With a moan, she lifted her head, wincing in pain. A quick glance around revealed a vast, shadowed stone chamber decorated by an eccentric hoarder with a fondness for Edwardian Gothic decor and the color red. Every inch of floor space was crammed with antiques that looked valuable and very old, and everything was saturated in shades of fresh-spilled blood, from the patterned rugs to the elaborate velvet-upholstered furniture to the woven tapestries on the walls. Even the heavy iron braziers that lined the walls had candles of red that cast a demonic, dancing glow over everything.

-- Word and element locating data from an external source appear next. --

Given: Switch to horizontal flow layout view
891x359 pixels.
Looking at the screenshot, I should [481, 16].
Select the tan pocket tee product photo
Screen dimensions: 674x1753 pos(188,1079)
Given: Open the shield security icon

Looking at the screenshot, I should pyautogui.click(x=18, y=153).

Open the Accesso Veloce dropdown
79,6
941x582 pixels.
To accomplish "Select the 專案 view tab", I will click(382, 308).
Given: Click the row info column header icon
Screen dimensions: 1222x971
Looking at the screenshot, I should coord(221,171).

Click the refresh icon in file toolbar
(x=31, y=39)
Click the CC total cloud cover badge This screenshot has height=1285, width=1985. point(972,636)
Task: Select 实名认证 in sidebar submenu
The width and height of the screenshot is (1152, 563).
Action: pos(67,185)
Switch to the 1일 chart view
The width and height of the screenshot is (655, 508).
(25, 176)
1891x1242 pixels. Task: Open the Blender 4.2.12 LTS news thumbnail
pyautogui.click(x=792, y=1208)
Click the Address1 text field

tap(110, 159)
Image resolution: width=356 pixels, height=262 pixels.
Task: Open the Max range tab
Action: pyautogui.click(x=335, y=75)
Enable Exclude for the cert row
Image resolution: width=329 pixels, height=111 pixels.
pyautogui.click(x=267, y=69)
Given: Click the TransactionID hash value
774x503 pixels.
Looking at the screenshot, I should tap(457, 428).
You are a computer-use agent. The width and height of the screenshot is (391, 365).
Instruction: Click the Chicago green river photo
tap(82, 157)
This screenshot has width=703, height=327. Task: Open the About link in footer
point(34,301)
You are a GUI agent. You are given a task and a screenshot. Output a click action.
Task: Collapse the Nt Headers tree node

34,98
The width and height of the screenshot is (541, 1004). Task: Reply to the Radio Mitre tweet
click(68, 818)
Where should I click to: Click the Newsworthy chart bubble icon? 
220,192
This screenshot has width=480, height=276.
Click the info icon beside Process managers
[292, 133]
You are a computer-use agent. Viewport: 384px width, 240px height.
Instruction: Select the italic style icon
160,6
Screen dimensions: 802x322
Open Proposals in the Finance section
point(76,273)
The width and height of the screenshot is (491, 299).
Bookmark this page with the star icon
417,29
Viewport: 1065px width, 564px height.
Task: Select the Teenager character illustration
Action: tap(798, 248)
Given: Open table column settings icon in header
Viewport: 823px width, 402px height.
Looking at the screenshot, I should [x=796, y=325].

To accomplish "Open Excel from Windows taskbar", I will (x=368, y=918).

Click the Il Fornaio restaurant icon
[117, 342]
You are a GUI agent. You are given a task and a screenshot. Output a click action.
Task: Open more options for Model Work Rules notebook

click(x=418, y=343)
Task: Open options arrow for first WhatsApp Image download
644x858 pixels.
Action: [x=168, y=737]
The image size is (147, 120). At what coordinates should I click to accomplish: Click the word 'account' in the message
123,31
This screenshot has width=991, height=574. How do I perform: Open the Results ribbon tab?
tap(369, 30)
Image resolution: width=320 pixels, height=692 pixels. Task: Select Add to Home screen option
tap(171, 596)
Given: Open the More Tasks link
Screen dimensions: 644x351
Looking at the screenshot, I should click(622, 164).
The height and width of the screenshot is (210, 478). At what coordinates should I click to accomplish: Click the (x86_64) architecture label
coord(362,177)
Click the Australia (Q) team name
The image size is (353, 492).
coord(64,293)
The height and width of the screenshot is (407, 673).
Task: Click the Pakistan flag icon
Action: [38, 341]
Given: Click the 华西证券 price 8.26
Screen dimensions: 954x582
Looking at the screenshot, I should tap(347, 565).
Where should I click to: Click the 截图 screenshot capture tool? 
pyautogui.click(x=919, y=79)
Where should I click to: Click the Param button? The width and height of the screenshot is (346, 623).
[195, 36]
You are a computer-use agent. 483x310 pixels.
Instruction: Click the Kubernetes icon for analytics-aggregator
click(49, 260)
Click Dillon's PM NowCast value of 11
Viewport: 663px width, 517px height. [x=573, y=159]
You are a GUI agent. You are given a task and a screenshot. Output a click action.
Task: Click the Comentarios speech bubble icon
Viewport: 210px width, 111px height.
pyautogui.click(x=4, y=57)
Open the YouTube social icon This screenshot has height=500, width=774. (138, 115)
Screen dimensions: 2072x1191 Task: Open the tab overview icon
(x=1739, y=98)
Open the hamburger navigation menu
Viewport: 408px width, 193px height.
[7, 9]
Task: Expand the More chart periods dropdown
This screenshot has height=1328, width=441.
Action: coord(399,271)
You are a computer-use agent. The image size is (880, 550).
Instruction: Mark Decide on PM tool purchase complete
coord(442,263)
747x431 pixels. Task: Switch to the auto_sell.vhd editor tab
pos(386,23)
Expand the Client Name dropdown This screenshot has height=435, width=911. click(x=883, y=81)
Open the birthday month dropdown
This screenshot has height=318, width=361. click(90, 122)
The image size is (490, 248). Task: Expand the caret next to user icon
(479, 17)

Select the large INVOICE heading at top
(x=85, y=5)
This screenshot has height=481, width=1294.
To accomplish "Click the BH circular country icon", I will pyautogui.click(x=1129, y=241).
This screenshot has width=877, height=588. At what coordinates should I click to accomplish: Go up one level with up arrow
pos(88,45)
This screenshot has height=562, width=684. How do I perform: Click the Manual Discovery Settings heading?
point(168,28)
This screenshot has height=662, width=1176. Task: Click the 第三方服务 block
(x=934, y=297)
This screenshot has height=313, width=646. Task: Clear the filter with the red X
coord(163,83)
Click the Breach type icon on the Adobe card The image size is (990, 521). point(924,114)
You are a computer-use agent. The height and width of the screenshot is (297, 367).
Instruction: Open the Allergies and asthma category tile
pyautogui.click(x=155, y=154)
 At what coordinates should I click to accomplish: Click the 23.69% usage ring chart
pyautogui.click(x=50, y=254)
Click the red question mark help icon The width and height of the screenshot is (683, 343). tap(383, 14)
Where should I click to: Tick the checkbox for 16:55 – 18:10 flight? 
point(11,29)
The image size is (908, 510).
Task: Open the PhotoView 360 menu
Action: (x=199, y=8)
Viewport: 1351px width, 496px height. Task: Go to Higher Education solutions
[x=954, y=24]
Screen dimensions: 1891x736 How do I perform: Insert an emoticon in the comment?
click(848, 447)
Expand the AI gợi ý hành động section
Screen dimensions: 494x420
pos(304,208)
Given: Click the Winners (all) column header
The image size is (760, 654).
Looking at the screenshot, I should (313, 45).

The chamber was retrofitted with an enormous, intricate limestone skeleton that hugged the soaring walls and created the illusion of the interior of a medieval cathedral with clustered columns, pointed ribbed vaults, and flamboyant tracery in stained-glass windows that looked out onto nothing.
Ther
e were statues and oils and carved figures of saints, gargoyles leering down from peaked columns, suits of armor and displays of antique weaponry, rows of crested flags hanging far above.
It was astonishing, morbidly beautiful, and very cold. No fireplace or other visible source of heat warmed the chamber, and the damp, clinging air sank down to chill her bones.
And there was the matter of her head.
She gingerly explored the back of her skull with her fingers and found an enormous, tender knot lurking just behind her left ear. When she pulled her hand away it was slick with blood.
“Damn,” she muttered. What had happened? The last thing she remembered was the tomb of the Egyptians, the sarcophagus, the steps—
“My apologies,” said a low, silky voice to her right, “but my guards tend to be a bit overzealous in their treatment of intruders. How are you feeling?”
She snapped her head around—the room went spinning—and there he was, the feral Alpha in white. He was as slickly handsome as she remembered, reclining on an elaborately carved velvet divan a few feet away. He watched her with hooded black eyes and a lazy, sinister smile.
Her body went cold, colder even than the room. “You,” she whispered.